Turn my head to see the source of the familiar beat. A low-radio voice speaks from the cop car driving past me. It’s scritchy-scratchy external speaker sprackles out the chant “Lets. Go. Rangers” to the same rythym. It’s the voice of my neighbor, Frankie the cop. He’s referring to my Rangers jersey. I was going to bring out my hockey stick too, but decided against it. With kebab on my lunch menu I need both hands.
Reaching for my spit-roasted lamb kebab—the Halal food-truck guys say “shokran.” My reply is “shokran” as well.
“Love your gloves. Safety-first. Keeps things tidy and clean,” I say.
They smile. Nod.
Lamb bag in hand my search begins for a spot to eat. All the park benches are taken up by the junkies and the mentally-ill and the homeless. This solo bike rack will do. I’m starving, Unwrap my kebab. Inhale the aroma. Used my fingertips on my left and right hands to lift the kebab stick to my mouth. Yummy-yum-yum.
That was when—while sinking my teeth into my last piece of grilled sheep—we meet: Twinkie-Boy.

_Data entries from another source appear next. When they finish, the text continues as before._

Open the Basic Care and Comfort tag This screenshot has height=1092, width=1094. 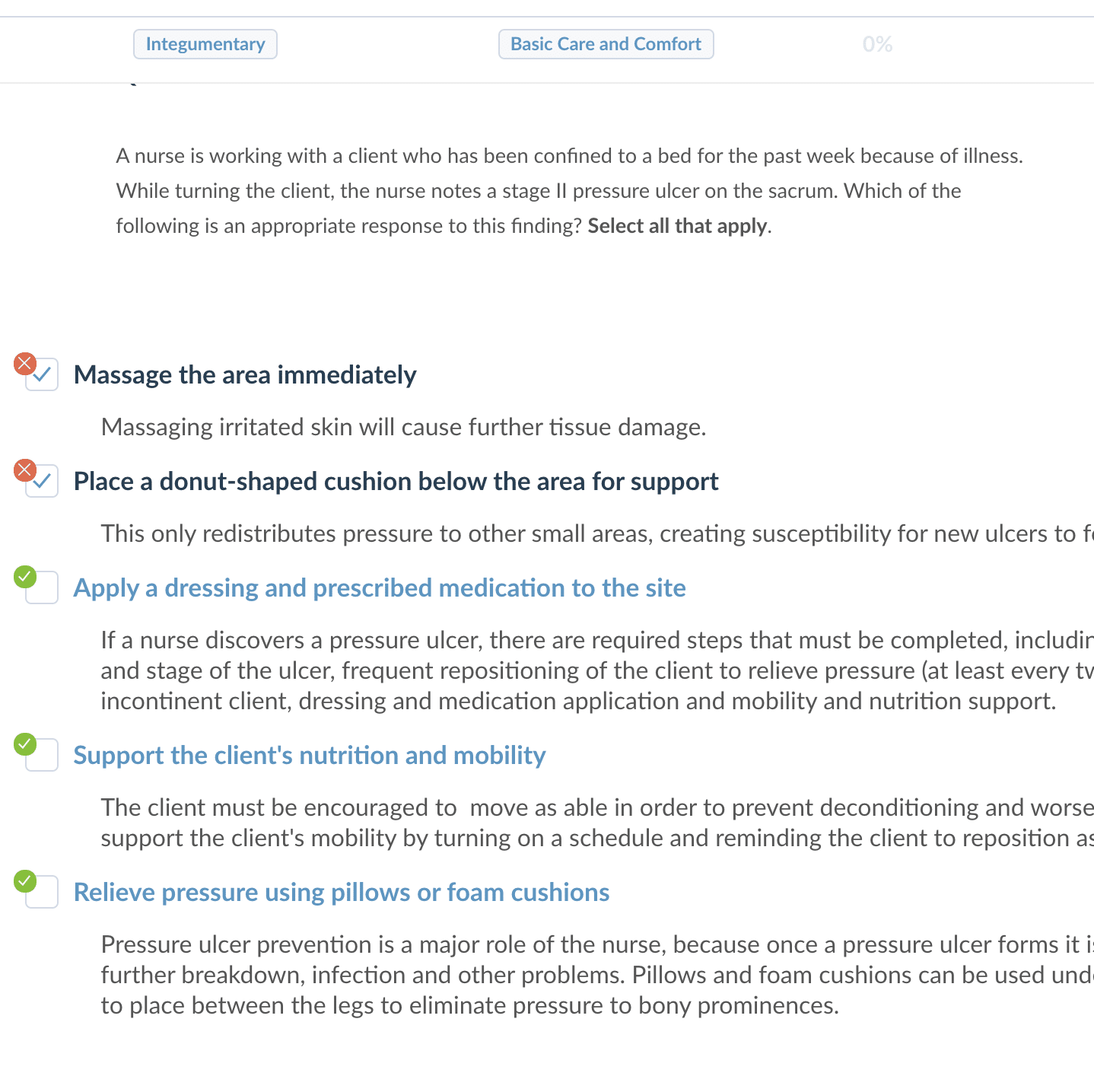[x=606, y=44]
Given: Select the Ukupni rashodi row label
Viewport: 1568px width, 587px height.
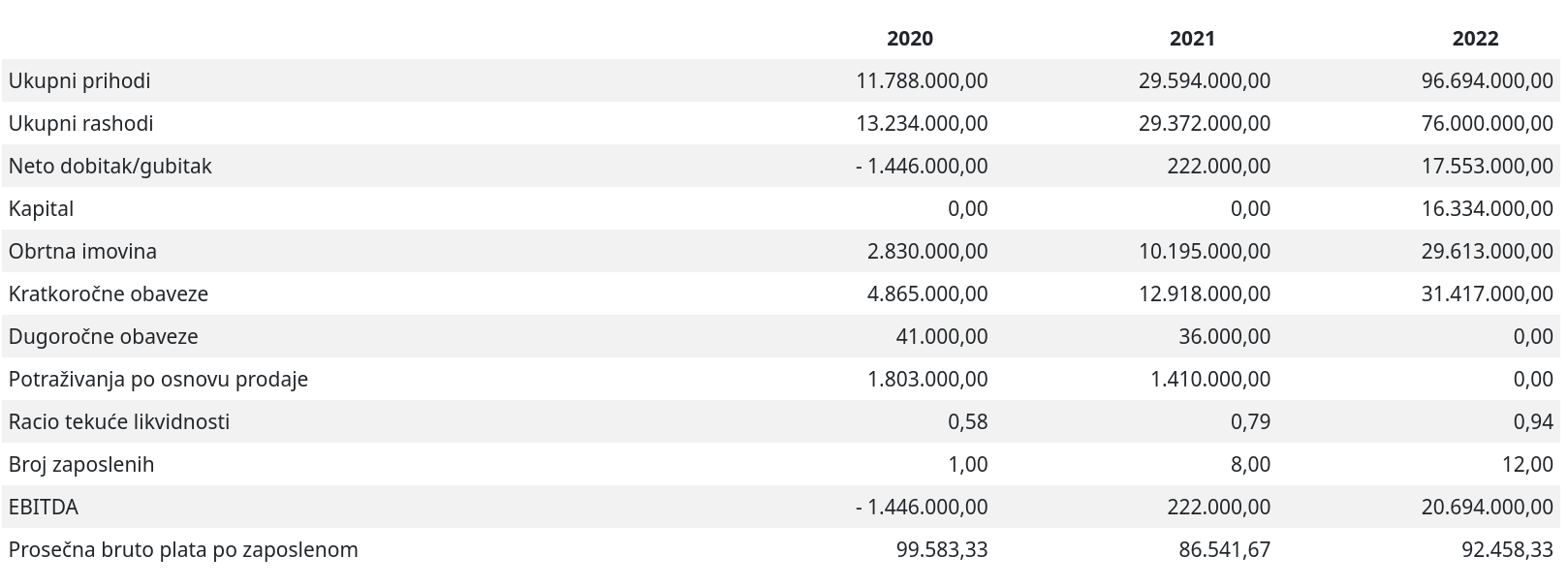Looking at the screenshot, I should pyautogui.click(x=80, y=124).
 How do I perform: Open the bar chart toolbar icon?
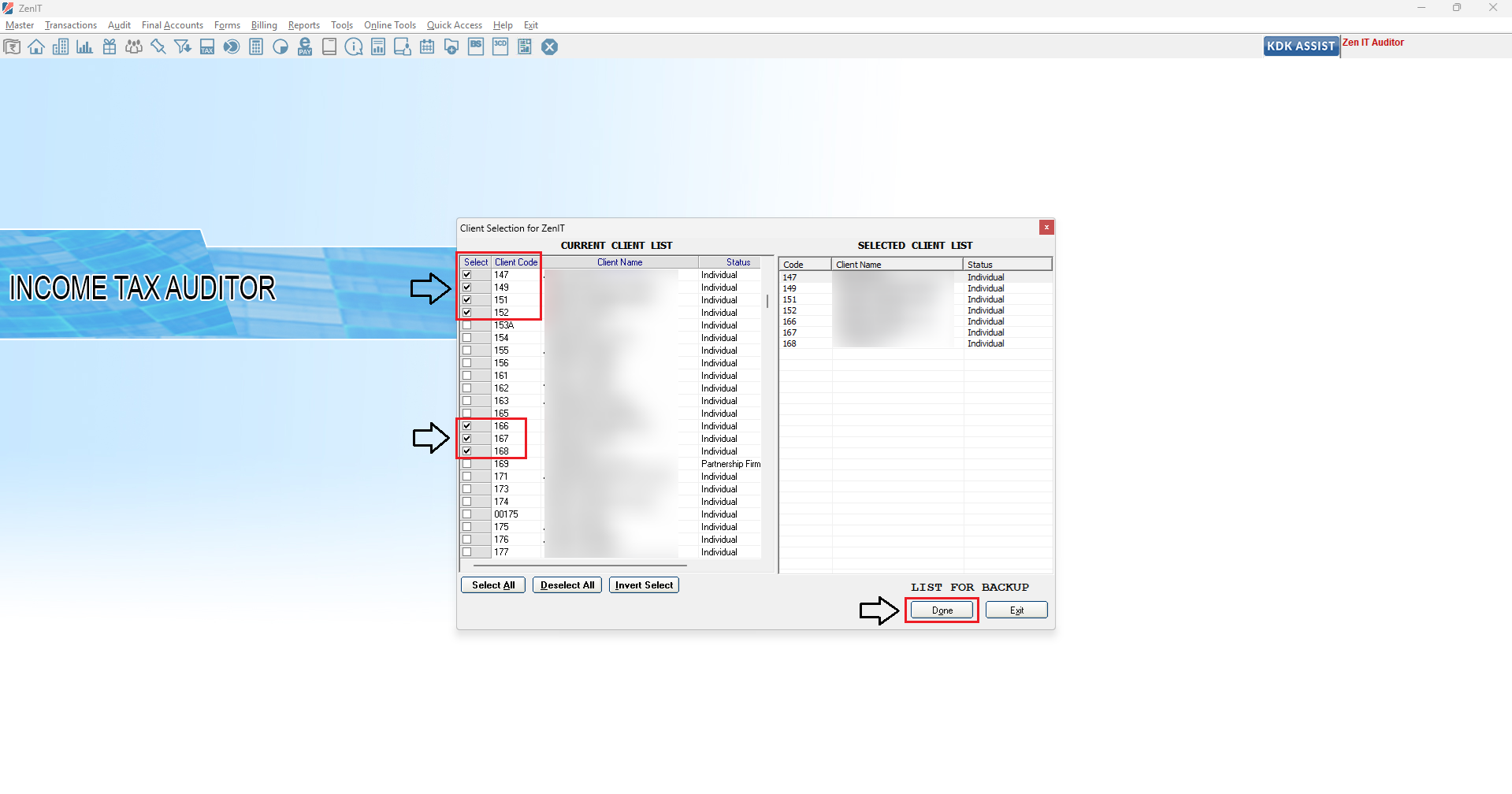tap(84, 47)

Sponge-Bob cake with creamy filling. Twinkie-Boy had sauntered over to my general socially-distanced area as I slid the last chunk of lamb off it’s roasting skewer stick with my teeth. Let it be noted that it was he—he the Twinkie—who had made the first move. Not me. He walked-up to me while my ass was lean-sitting against one of those upside down metal U-shaped things—each end jammed into the sidewalk. An oversized horseshoe with all the luck poured out of it. A genius’s idea of a bike rack.

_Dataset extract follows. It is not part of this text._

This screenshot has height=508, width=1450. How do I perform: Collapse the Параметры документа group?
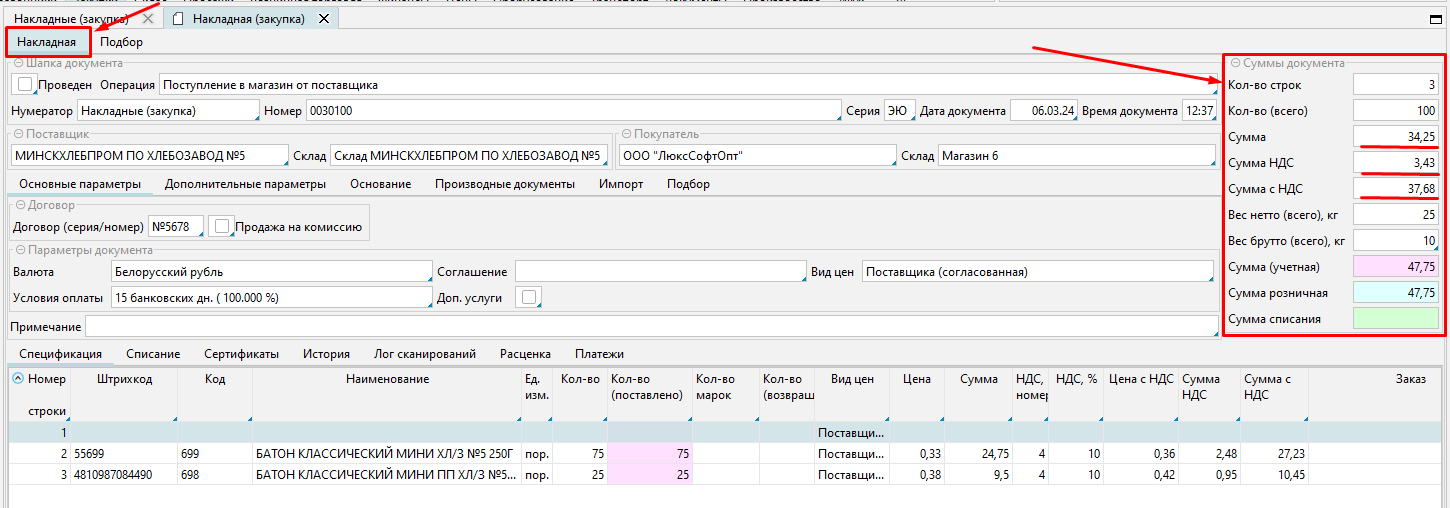tap(20, 250)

Yes. It was Twinkie-Boy who came up to me. Backpack on.
“School’s out?” I say.
Twinkie-Boy says “Yeah. Hey. Uh.Uh.”
His eyes dart around as much as his head pivots.
“My name is Ross.”
“Ross,” I say, “as in Bob Ross?”
“Yeah, but no…, but yeah, Ross” he says.
“Where ya’ from Ross? Go to school ‘round here?” I say.
His face tigthens. Doesn’t want me to know much about him.
“Shouldn’t you be hanging out with your buddies after school or something?” I say.
“They took-off after school,” he says.
“Without you?” I say.
“Yeah,” he says. “They suck.”
“Sounds like it to me,” I say. “Why’dya think they did that?” I say.
“Probably because… because…uh,” he sputters.
“Yes Ross…because what?” I say peering over the top of my one-way douche-bag shades.
He looks around again. Looks down at his feet. Looks back at me. Trying to see the rest of my eyes behind my wrap around mirror sunglasses.
“Because I suck tusk for trunk,” he says.
“Whaaaat?” I say, “repeat that please?”
Ross Rolls his eyes at me.
“I. Suck. Tusk. For. Trunk,” he says, trying not to be heard by anyone but moi.
“Really? Wow! You? You suck tusk for trunk?” I say.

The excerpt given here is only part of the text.